▸ WHAT YOU NEED TO DO: Reproduce each record exactly, leaving out no line.

▸ RECORDS PROVIDED:
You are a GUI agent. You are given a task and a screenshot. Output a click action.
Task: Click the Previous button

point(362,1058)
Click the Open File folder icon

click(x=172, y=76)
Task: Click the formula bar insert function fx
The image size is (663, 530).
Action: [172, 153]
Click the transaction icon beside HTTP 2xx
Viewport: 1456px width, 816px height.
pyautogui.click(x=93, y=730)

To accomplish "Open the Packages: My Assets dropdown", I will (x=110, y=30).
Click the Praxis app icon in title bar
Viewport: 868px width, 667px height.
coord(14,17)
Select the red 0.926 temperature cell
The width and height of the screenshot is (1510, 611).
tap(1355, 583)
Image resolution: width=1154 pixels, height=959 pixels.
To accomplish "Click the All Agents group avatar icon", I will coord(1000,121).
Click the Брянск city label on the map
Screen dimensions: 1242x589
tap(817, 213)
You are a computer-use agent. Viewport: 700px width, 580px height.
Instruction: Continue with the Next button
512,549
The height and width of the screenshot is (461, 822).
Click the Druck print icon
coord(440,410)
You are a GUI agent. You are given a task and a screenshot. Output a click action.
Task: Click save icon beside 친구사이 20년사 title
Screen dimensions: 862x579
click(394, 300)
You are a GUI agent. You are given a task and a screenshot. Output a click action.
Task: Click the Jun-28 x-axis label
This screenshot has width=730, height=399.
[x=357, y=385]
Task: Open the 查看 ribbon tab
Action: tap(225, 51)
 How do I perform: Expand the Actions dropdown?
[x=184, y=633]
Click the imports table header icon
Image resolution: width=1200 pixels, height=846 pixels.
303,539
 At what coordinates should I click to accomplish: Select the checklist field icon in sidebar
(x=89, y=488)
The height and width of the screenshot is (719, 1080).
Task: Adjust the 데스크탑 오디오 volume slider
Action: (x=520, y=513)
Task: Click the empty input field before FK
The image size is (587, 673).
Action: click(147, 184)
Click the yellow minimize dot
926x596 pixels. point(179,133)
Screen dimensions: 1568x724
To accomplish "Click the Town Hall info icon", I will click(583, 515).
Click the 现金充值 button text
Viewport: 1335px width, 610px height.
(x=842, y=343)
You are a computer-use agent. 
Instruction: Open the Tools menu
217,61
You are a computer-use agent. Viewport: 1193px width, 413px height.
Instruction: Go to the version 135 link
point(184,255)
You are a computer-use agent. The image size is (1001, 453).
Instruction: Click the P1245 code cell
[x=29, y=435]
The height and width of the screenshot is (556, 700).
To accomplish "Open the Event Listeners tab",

▸ TASK ANSWER:
You are a GUI agent. You are given a task and a screenshot. Output a click action.
Task: Click the Previous button

point(362,1058)
Click the Open File folder icon

click(x=172, y=76)
Task: Click the formula bar insert function fx
The image size is (663, 530).
Action: [172, 153]
Click the transaction icon beside HTTP 2xx
Viewport: 1456px width, 816px height.
pyautogui.click(x=93, y=730)

To accomplish "Open the Packages: My Assets dropdown", I will (x=110, y=30).
Click the Praxis app icon in title bar
Viewport: 868px width, 667px height.
coord(14,17)
Select the red 0.926 temperature cell
The width and height of the screenshot is (1510, 611).
tap(1355, 583)
Image resolution: width=1154 pixels, height=959 pixels.
To accomplish "Click the All Agents group avatar icon", I will coord(1000,121).
Click the Брянск city label on the map
Screen dimensions: 1242x589
tap(817, 213)
You are a computer-use agent. Viewport: 700px width, 580px height.
Instruction: Continue with the Next button
512,549
The height and width of the screenshot is (461, 822).
Click the Druck print icon
coord(440,410)
You are a GUI agent. You are given a task and a screenshot. Output a click action.
Task: Click save icon beside 친구사이 20년사 title
Screen dimensions: 862x579
click(394, 300)
You are a GUI agent. You are given a task and a screenshot. Output a click action.
Task: Click the Jun-28 x-axis label
This screenshot has width=730, height=399.
[x=357, y=385]
Task: Open the 查看 ribbon tab
Action: tap(225, 51)
 How do I perform: Expand the Actions dropdown?
[x=184, y=633]
Click the imports table header icon
Image resolution: width=1200 pixels, height=846 pixels.
303,539
 At what coordinates should I click to accomplish: Select the checklist field icon in sidebar
(x=89, y=488)
The height and width of the screenshot is (719, 1080).
Task: Adjust the 데스크탑 오디오 volume slider
Action: (x=520, y=513)
Task: Click the empty input field before FK
The image size is (587, 673).
Action: click(147, 184)
Click the yellow minimize dot
926x596 pixels. point(179,133)
Screen dimensions: 1568x724
To accomplish "Click the Town Hall info icon", I will click(583, 515).
Click the 现金充值 button text
Viewport: 1335px width, 610px height.
(x=842, y=343)
You are a computer-use agent. 
Instruction: Open the Tools menu
217,61
You are a computer-use agent. Viewport: 1193px width, 413px height.
Instruction: Go to the version 135 link
point(184,255)
You are a computer-use agent. The image size is (1001, 453).
Instruction: Click the P1245 code cell
[x=29, y=435]
The height and width of the screenshot is (556, 700).
To accomplish "Open the Event Listeners tab",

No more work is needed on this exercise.